ÉNONCÉ —
D'après le texte fourni, qui est l'auteur du compte rendu de l'Histoire de Thuanus ?

**** TEXTE FOURNI ****

Donnée à Rotterdam le 17 juillet 1693.
Indiquez s’il vous plaît à Monsieur de Witt (à votre convenance) que le De scriptoribus Ligusticis de Soprani et d’ Oldoinus [8] est en votre possession.
Je ne doute pas que vous n’ayez reçu le paquet qu’on vous a envoyé contenant les Epistolæ Conringianæ et deux volumes de Beughem, la Bibliotheca apparemment Cisterciencis et les Apes urbanæ [9], informez-moi s’il vous plaît, ne serait-ce qu’en deux lignes, si vous avez reçu l’un et l’autre, pour qu’il n’y ait pas danger de négligence de la part des bateliers. J’ai entendu dire que le volume de Vincent Placcius est sous presse, c’est-à-dire celui qui traite des livres anonymes et pseudonymes [10]. Si vous apprenez quelque chose de certain là-dessus écrivez-moi s’il vous plaît, de même si vous avez le compte rendu de l’ Histoire de Thuanus, dont l’auteur est Titius, professeur à Dantzig [11]. Mention est faite de lui dans le catalogue de Voegler [12] que vous avez mis à ma disposition.

**** DONNÉES FOURNIES ****

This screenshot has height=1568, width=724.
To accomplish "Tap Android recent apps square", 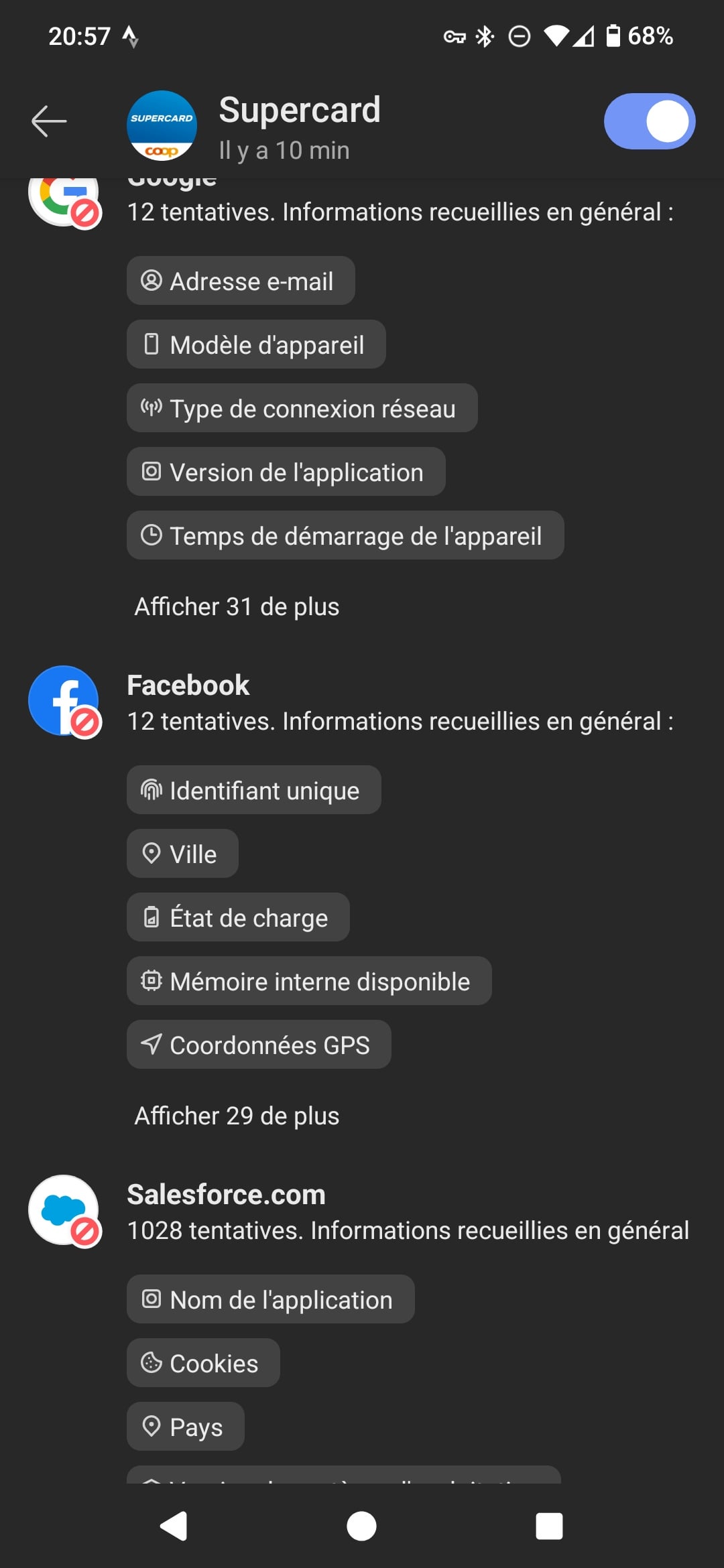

****

RÉPONSE —
Titius, professeur à Dantzig.